It should be obvious to many that a buyer of a short sale property cannot be related to the seller. A prerequisite of a short sale transaction is that the market dictates the price, and the lender is escaping further loss by reducing the principal balance rather than foreclose (and bear foreclosure and carrying costs). If, however the buyer is a relative of the seller, we cannot assume the sales price is "market." The fear is that the seller is really just escaping indebtedness while continuing to enjoy possession (if not defacto ownership) of the property.
But what about a real estate agent's relationship with the seller? We are finding that many (if not all) lenders also prohibit the payment of a commission to the listing agent who is related to the seller. Why? The principles are the same as described above. In short, the fear is that a related listing agent will just take his commission and give it to the seller. Remember that in a short sale a seller should walk away with nothing (or perhaps even bring in money). If the potential exists for a seller to earn some money from the sale, the short sale would not likely be approved.

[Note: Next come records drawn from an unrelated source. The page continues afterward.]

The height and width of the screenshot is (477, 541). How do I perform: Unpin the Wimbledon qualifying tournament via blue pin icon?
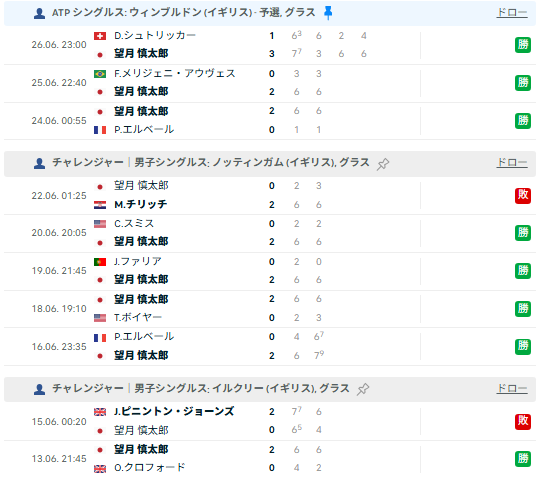pyautogui.click(x=328, y=13)
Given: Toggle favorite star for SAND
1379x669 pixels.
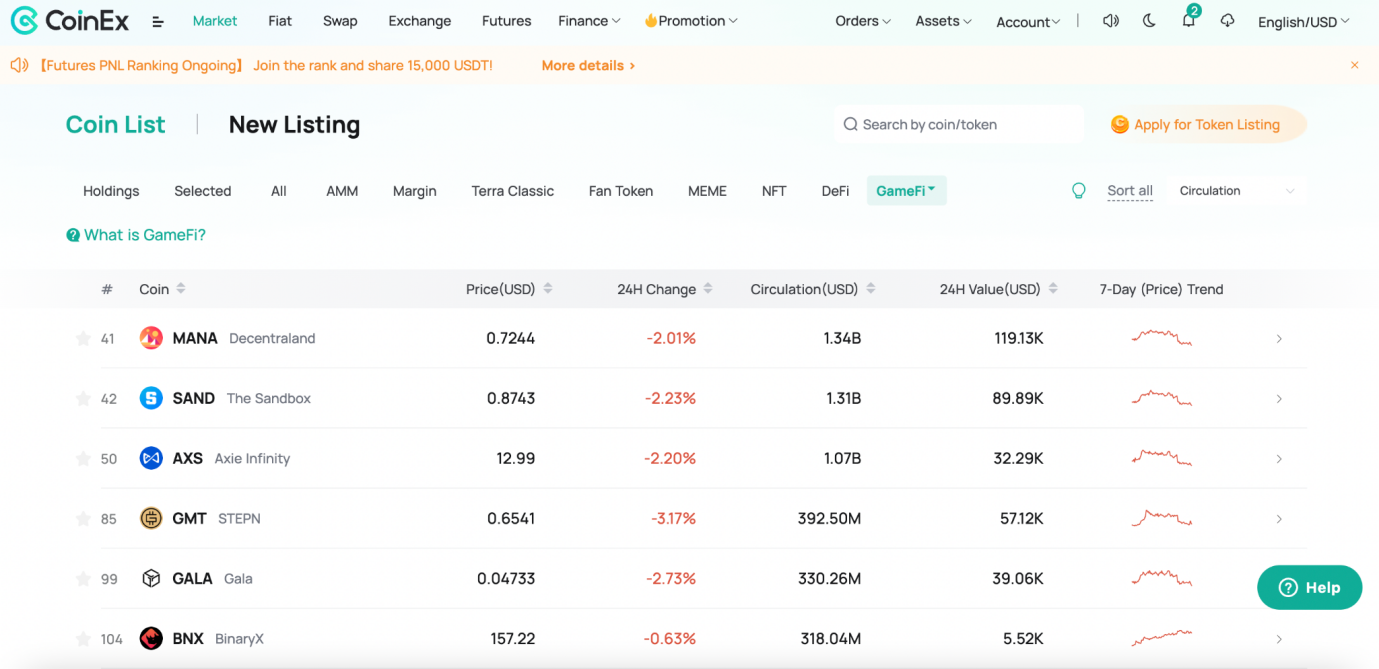Looking at the screenshot, I should (83, 398).

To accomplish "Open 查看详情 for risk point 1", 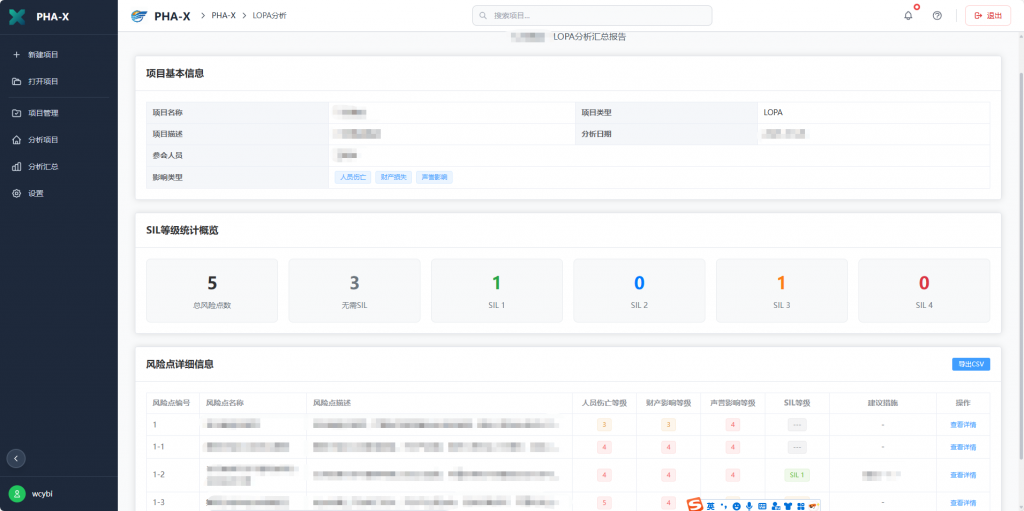I will [x=963, y=425].
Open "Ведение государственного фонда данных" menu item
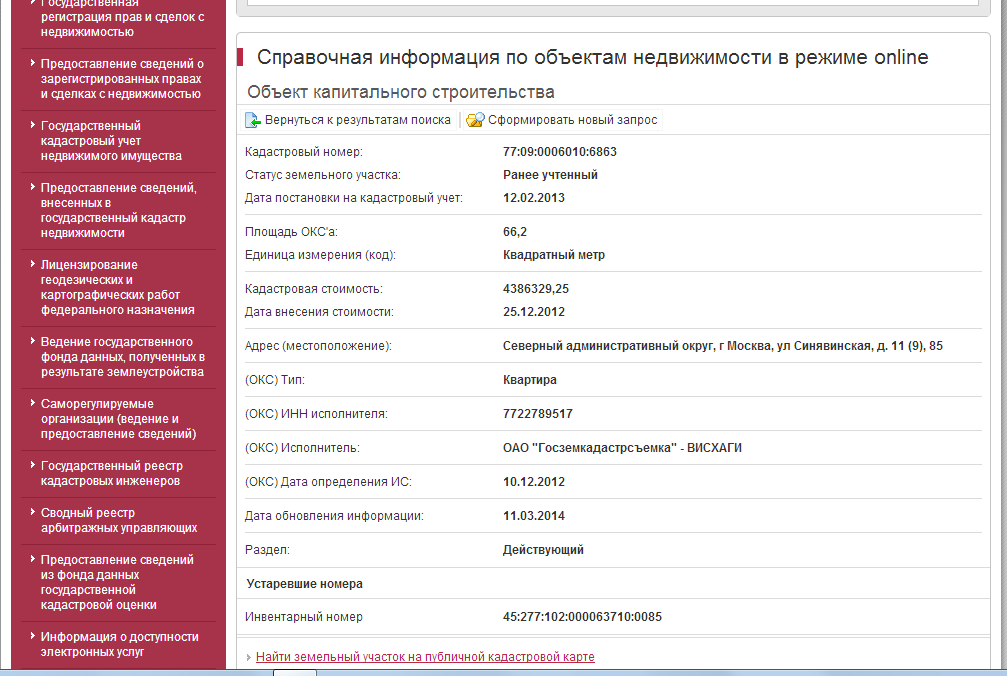 122,357
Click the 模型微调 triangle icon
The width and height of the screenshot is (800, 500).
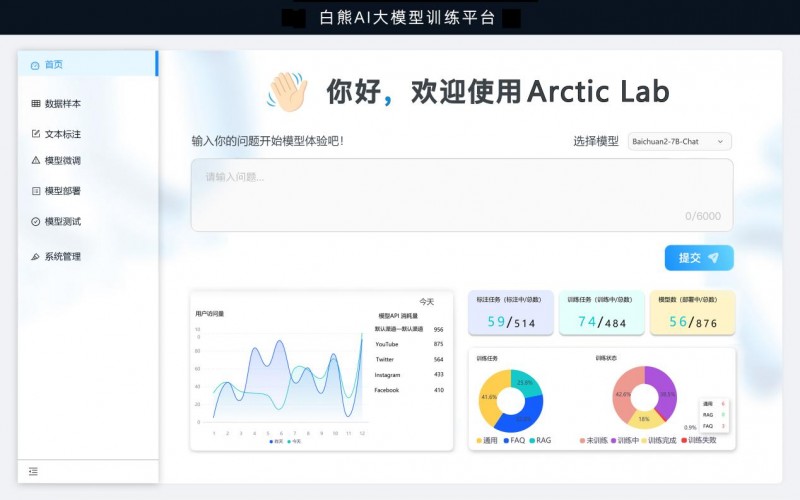click(x=36, y=160)
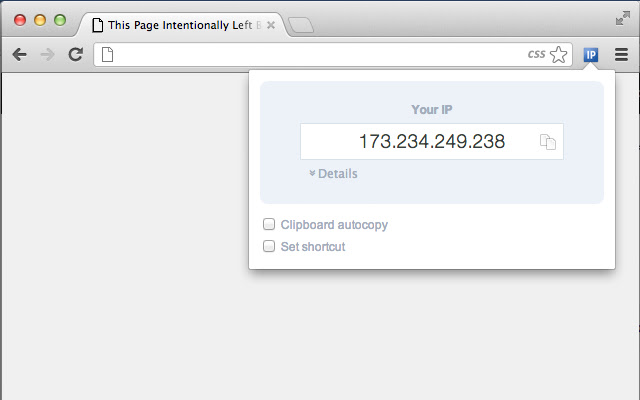The width and height of the screenshot is (640, 400).
Task: Enable the Set shortcut checkbox
Action: (269, 246)
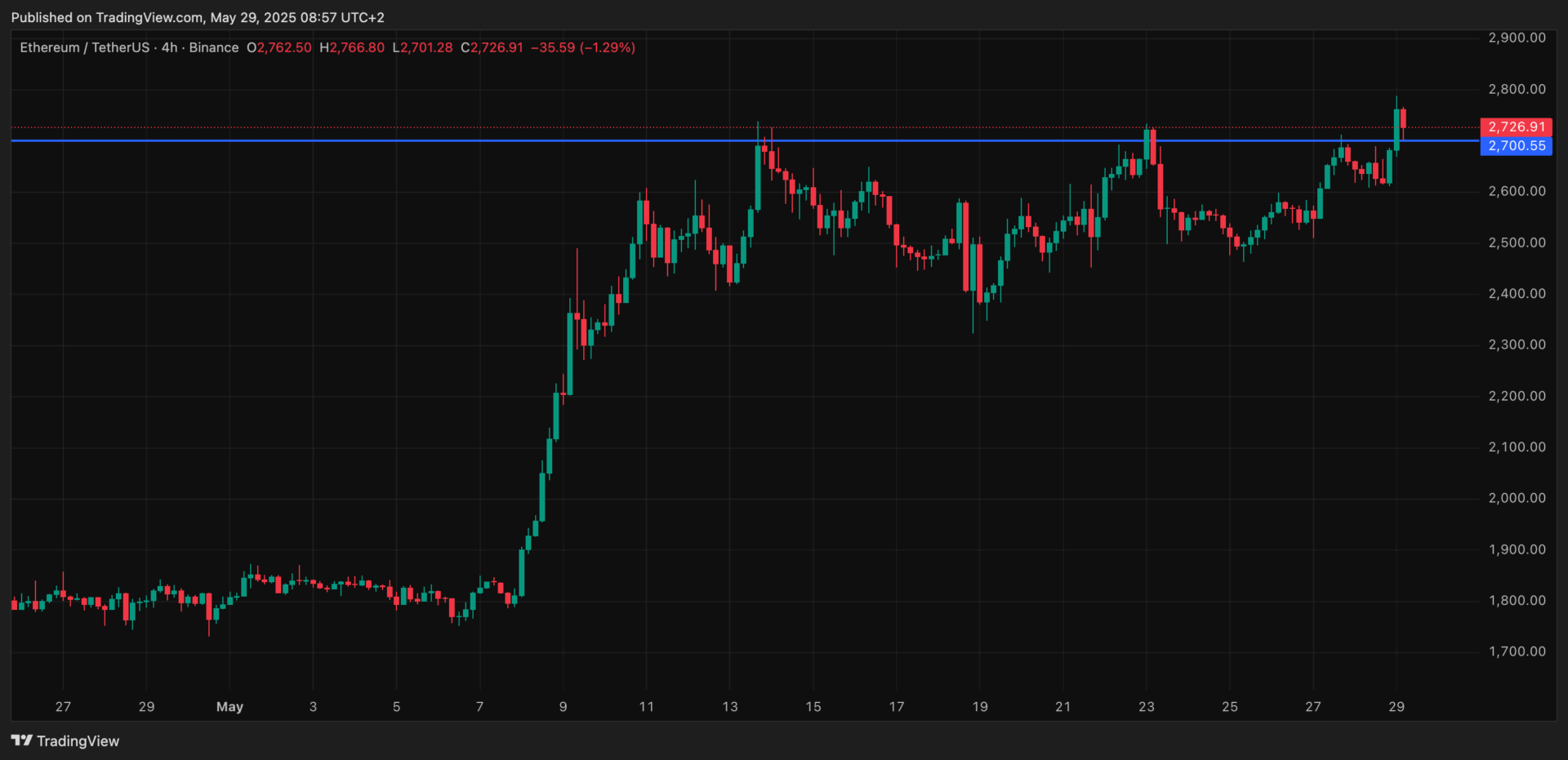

As a real estate agent or broker, what do you do with this information?
If you (or one of your agents) are going to represent a relative seller in a short sale transaction, do not expect a commission. Be up front with the lender, and provide all agreements, disclosures and addendums with the short sale package, including the disclosure of any relationships between the parties. Ask - up front - what the lender's requirements are for a short sale. Spending a little time in the beginning of the process can save headache and miscommunication further down the line.